Activity: Every line in the listing below from the one with "Click the search magnifier icon" through the one with "Switch to the" is to be reproduced exactly, both ends included; leave out the rest.

---+---

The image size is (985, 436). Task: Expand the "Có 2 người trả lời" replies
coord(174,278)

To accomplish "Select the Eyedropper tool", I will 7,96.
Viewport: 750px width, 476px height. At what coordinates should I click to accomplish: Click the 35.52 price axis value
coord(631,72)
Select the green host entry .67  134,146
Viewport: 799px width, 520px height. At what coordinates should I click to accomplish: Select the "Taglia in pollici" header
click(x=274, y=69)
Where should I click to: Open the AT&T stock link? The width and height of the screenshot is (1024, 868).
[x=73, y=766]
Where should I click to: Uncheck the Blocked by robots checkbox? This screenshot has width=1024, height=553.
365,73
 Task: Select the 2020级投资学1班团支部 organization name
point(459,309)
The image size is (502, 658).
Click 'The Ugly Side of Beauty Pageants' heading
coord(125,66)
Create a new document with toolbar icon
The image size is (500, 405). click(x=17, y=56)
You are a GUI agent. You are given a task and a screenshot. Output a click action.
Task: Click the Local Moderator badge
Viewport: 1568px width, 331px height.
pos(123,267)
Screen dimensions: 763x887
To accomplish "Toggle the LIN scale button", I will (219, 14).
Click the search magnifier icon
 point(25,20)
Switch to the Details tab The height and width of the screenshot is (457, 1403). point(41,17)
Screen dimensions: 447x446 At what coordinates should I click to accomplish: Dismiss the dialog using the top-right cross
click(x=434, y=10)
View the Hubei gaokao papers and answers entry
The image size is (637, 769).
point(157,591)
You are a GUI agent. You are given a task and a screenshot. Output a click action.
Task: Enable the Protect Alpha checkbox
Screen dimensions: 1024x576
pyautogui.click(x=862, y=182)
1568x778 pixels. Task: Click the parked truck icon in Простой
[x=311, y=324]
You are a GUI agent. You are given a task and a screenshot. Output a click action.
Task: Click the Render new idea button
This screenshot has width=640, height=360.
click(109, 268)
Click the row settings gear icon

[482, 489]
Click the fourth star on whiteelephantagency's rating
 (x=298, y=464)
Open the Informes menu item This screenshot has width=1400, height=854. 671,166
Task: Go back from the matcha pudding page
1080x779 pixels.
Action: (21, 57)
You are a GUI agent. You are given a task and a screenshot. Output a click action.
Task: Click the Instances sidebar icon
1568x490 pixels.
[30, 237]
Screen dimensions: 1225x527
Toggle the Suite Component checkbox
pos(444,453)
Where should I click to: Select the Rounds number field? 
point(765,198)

---+---

Expected answer:
Click the search magnifier icon
 point(25,20)
Switch to the Details tab The height and width of the screenshot is (457, 1403). point(41,17)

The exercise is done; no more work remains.